• I should have loved "Mank."

    Set in the Hollywood of the 1930s and 40s, featuring a bunch of actors playing such cinematic icons as Orson Welles, Louis B. Mayer, Irving Thalberg and the like, telling the story behind the writing of "Citizen Kane," one of the most seminal movies in film history, shot in a film noirish style reminiscent of "Kane" itself.

    So then why does the whole thing land with such a thud?

    I don't know about Gary Oldman. I thought we was a good actor. Maybe he is. But he's just so hammy in everything he does lately. Outside of Hollywood movies, has there ever been an alcoholic who walks around stumbling drunk, slurring his words, and crashing dinner parties like John Barrymore on a bender? The alcoholics I have personally known (and I've known an alarming number) never actually get drunk, and in fact try as hard as they can to hide the fact that they're even drinking a lot. But this movie is just one scene after another of Oldman acting like someone's best guess of what a really drunk person would be like.
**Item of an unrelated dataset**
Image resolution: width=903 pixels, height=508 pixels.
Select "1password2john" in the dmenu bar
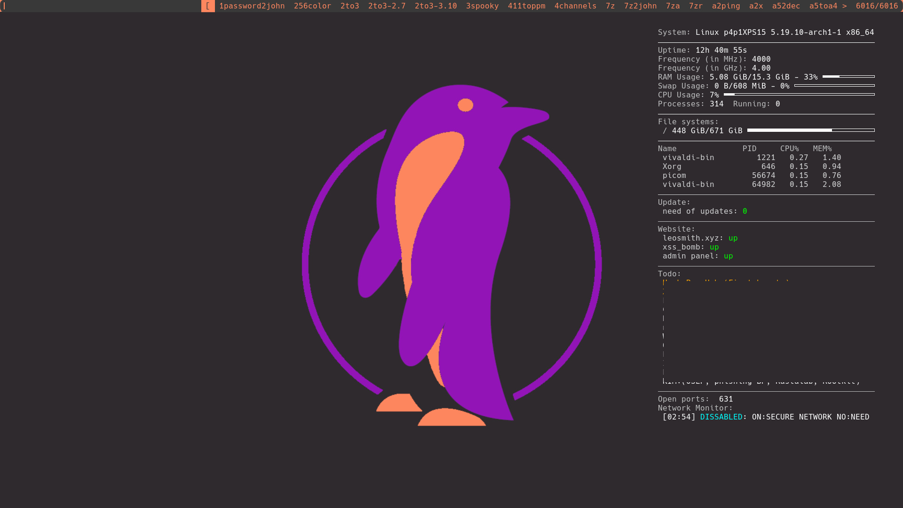coord(251,6)
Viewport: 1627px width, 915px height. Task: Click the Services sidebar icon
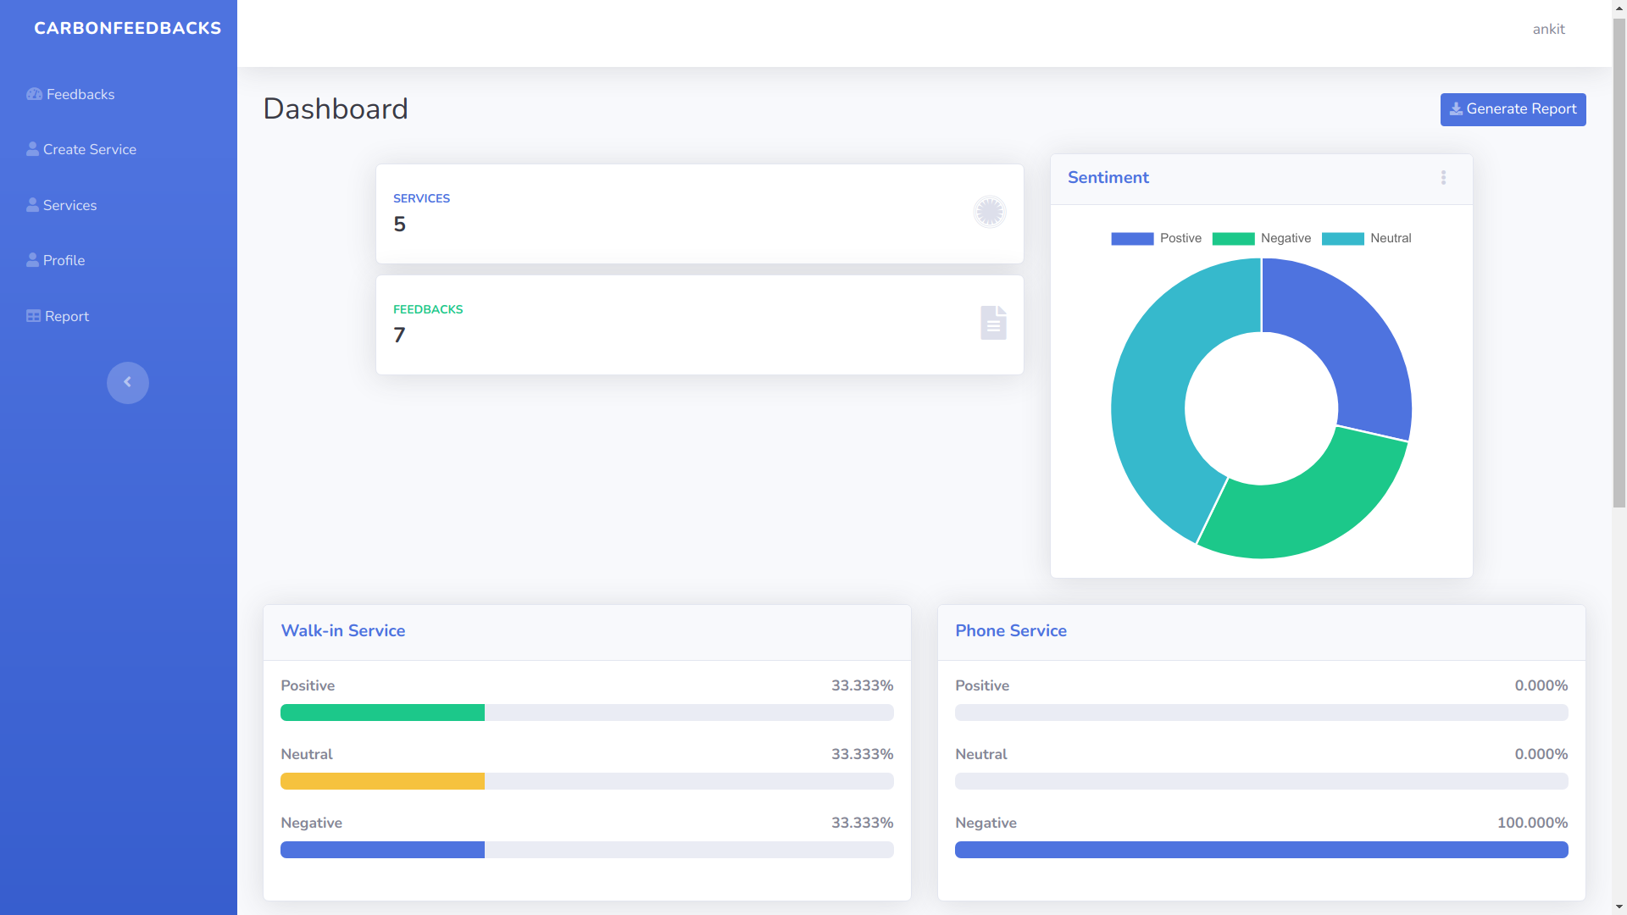point(32,205)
    The film is all about how amazing the screenplay for "Citizen Kane" was, which is true, and which is why it's ironic that the screenplay of "Mank" is the worst thing about it. It tries to recreate "Kane's" fragmented chronology, but while in "Kane" that trick was enigmatic, in "Mank" it's just messy. The problem with trying to literally emulate a classic film in style is that if your film isn't really good in its own right, all you do is remind people of how much better than your own movie the classic one is.

    The attempts to point out the political and cultural parallels between America in the mid-30s and America of today feel shoe-horned into the film. They may be true, but they're telegraphed with all the subtlety of a Broadway marquee.

    There were scenes I really liked, like one where Herman Mankiewicz and Marion Davies (Amanda Seyfreid) stroll around the grounds of Randolph William Hearst's estate, the one that inspired "Citizen Kane's" Xanadu; and other scenes that I really didn't like, like the one late in the film where Mank crashes one of Hearst's dinner parties and ends with him barfing on the floor. It goes on forever and served as the tipping point for my patience with the movie.

    There's enough professionalism and craft behind "Mank" to keep it from being outright bad, and anyone who's interested in the history of Hollywood will probably want to see it, but it's almost painful to think how much better it could have and should have been given its subject matter.